For sending a vertically-scrollable list of items the user can pick from (Facebook Messenger). Use the sub-builder API for a fluent construction:

ListPickerStyle values: Inlined (default), Compact, Large. ListPickerItem properties: Title, Description, ImageUrl, Payload. ListPickerContent properties: Title, Subtitle, Style, Items.

Channel support

Content type
Facebook Messenger
Telegram Bot

ButtonContent

Button template

InlineKeyboardMarkup

QuickReplyContent

Quick Replies

ReplyKeyboardMarkup (one-time)

CarouselContent

Generic template

ListPickerContent

List template

Carousel and List picker content throw NotSupportedException on Telegram.

Message properties

Not everything about a message fits neatly into sender, receiver, and content. Email needs a subject line, SMS has validity periods and max prices, push notifications carry badges and sounds, and every provider has its own set of per-message knobs. Properties are the escape hatch — a key-value dictionary on the message that connectors interpret for channel-specific configuration.

Properties are arbitrary key-value metadata attached to a message. They carry per-message configuration that the connector interprets.

Single property

Bulk properties

With MessageProperty objects

Use MessageProperty.Sensitive(name, value) to mark a property that should be redacted in logs.

Known constants

Predefined property keys for common scenarios:

Constant
Key
Typical use

KnownMessageProperties.Subject

"subject"

Email subject line

KnownMessageProperties.RemoteMessageId

"remoteMessageId"

Provider-assigned message ID

KnownMessageProperties.ReplyTo

"replyTo"

Message being replied to

KnownMessageProperties.CorrelationId

"correlationId"

Cross-channel correlation

These are convenience wrappers around With(key, value) — they produce the same result.

Message batches

When you need to send many messages at once, individual SendMessageAsync calls create overhead. Many providers offer a bulk API that accepts multiple messages in a single HTTP request. The MessageBatch type wraps this pattern: collect your messages into a batch, send once, and get per-message results back.

For sending multiple messages in a single batch:

IMessageBatch also supports a Properties dictionary for batch-level metadata.

Message status lifecycle

A message passes through several states between creation and delivery. The framework models these with MessageStatus, from initial receipt through queuing, sending, delivery, and optional read receipts. Status updates arrive either by polling (GetMessageStatusAsync) or via webhook callbacks (ReceiveMessageStatusAsync).

The status lifecycle:

StatusUpdatesResult captures the status history of a message, used by GetMessageStatusAsync queries and ReceiveMessageStatusAsync webhook receivers.

IMessageProperty

Represents a single named property value:

The MessageProperty class implements this and provides .IsSensitive to control log redaction.

IMessageContentPart

Content parts for multipart messages. The TextContentPart and HtmlContentPart classes implement both the content interface and the content-type-specific interface:

MessageAttachment

Used by HtmlContent for embedding files:

Properties: Id, FileName, MimeType, Content (base64-encoded string).
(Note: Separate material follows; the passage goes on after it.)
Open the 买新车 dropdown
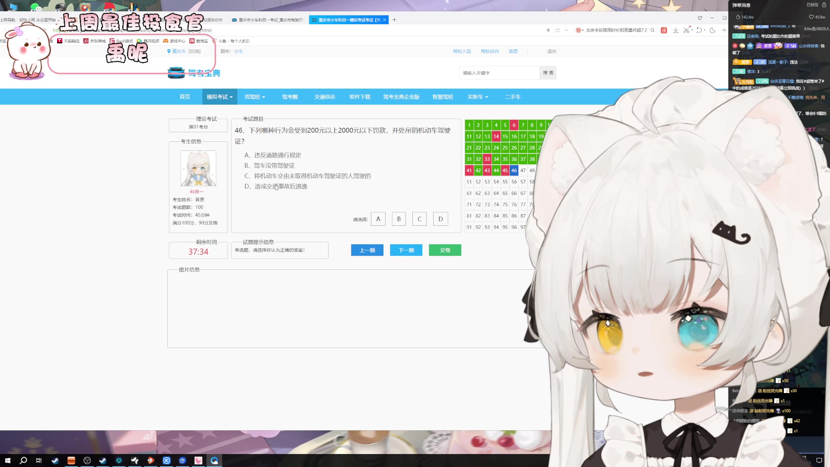This screenshot has width=830, height=467. 478,97
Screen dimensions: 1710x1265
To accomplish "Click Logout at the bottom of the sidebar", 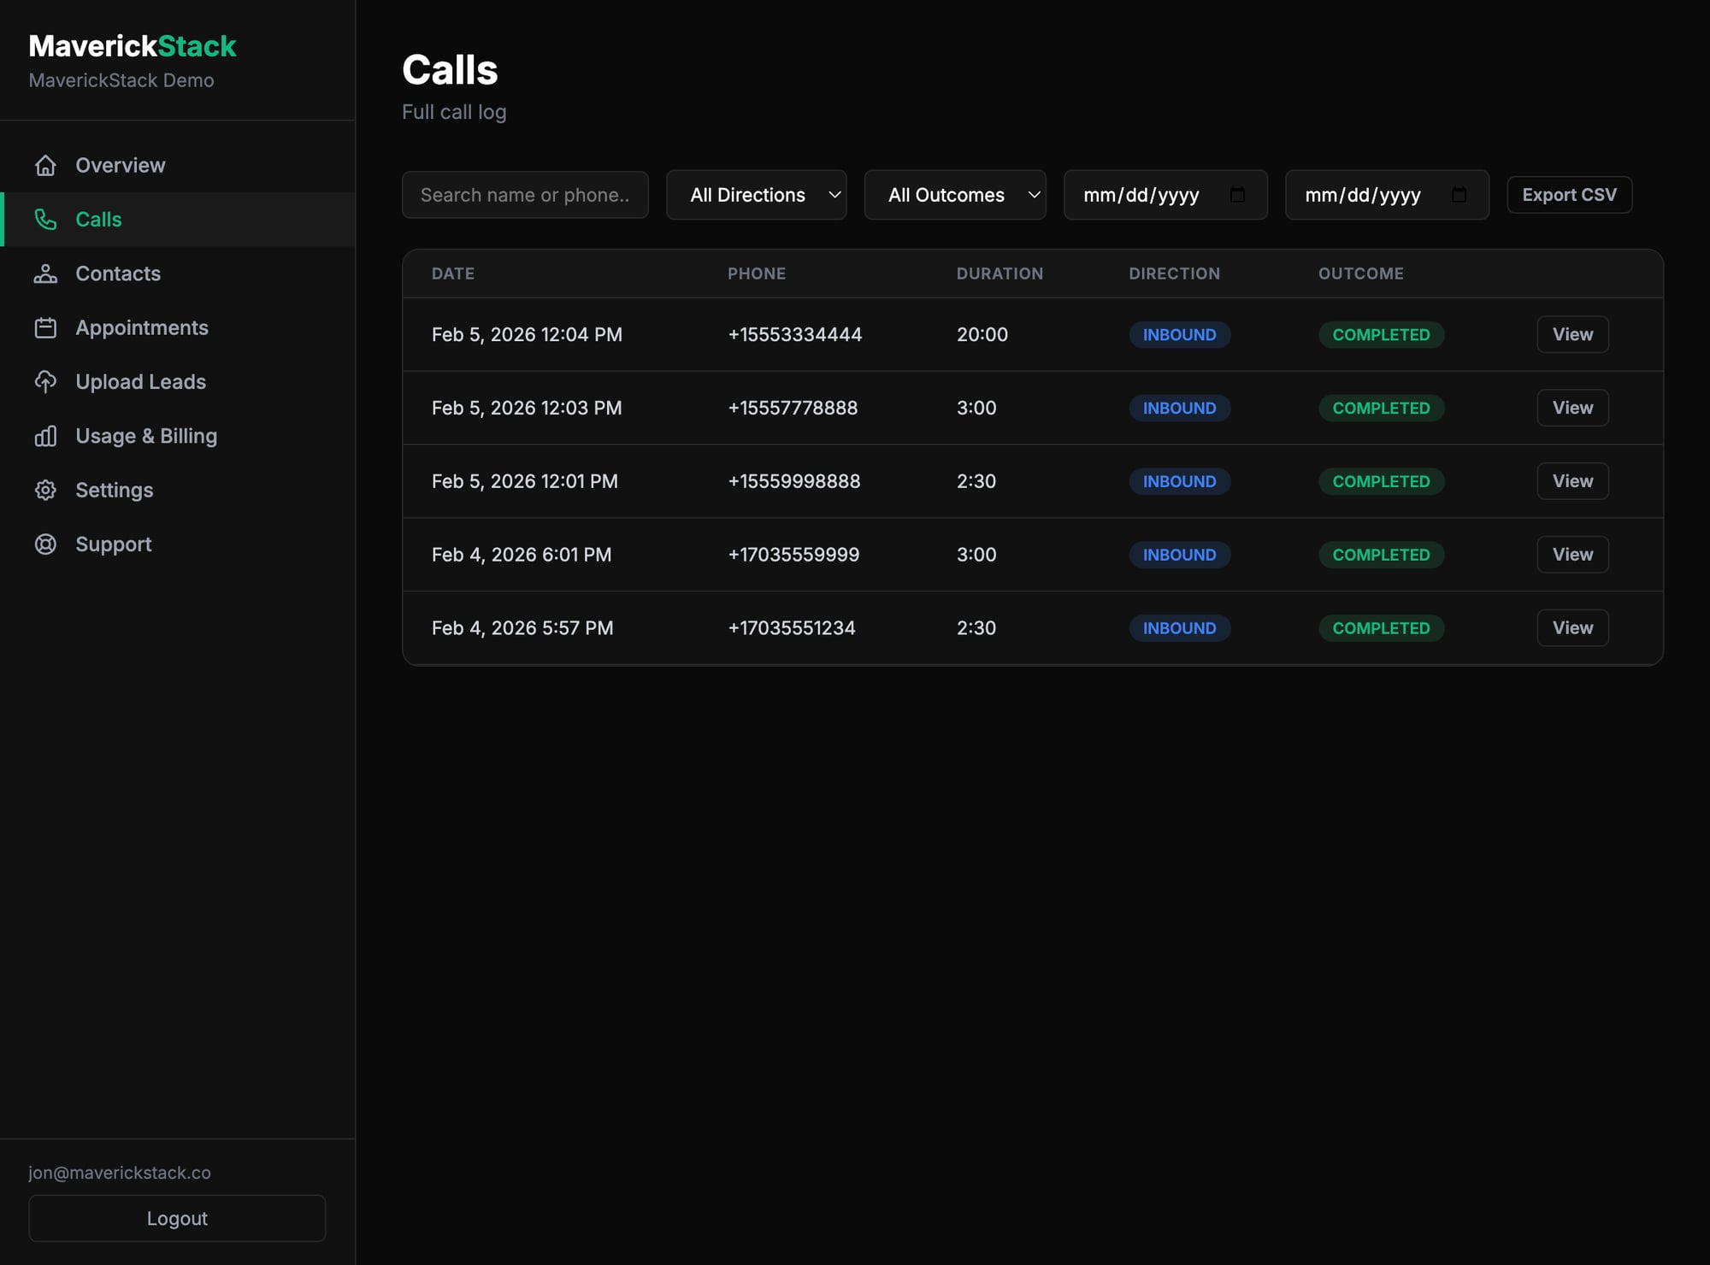I will point(177,1218).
Polymorphic JSON serialization

Message.Sender and Message.Receiver are typed as IEndpoint?. The IEndpoint interface carries [JsonDerivedType] for every concrete implementation, enabling round-trip JSON serialization without custom converters:

The $type discriminator tells System.Text.Json which concrete type to deserialize. The available discriminator values and their corresponding types are:

$type value

CLR type

Sender-friendly

endpoint

Endpoint

Generic endpoint — specify address and type

senderref

SenderRef

Identity reference — specify senderName, resolved at send time

email

EmailSender

Email sender — specify emailAddress and optional displayName

phone

PhoneSender

Phone sender — specify phoneNumber and optional displayName

alphanumeric

AlphaNumericSender

Alphanumeric ID — specify text

bot

BotSender

Bot sender — specify botId and optional displayName

When a message with a SenderRef is deserialized at a connector endpoint, the SenderRef is resolved through the sender identity pipeline before processing.